[START DATASET EXCERPTS]

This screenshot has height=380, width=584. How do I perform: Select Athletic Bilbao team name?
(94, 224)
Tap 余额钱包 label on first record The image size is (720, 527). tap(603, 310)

[END DATASET EXCERPTS]
[START DATASET EXCERPTS]

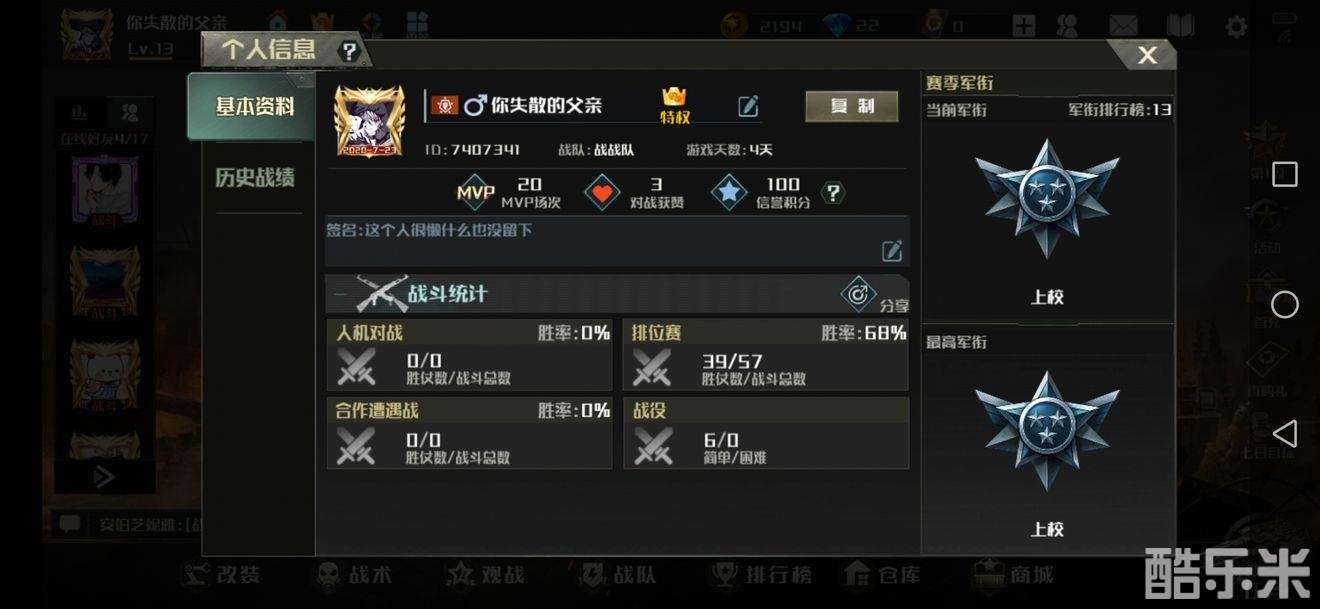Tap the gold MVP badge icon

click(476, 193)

[END DATASET EXCERPTS]

- GIVEN INSTRUCTION:
Arrange the lines of the records, from the line containing "This screenshot has" through the line containing "Tap 余额钱包 label", as a JSON list of strings with one string per line. Leave out any blank lines.

- RESPONSE TO THIS EXERCISE:
[
  "This screenshot has height=380, width=584. How do I perform: Select Athletic Bilbao team name?",
  "(94, 224)",
  "Tap 余额钱包 label on first record The image size is (720, 527). tap(603, 310)"
]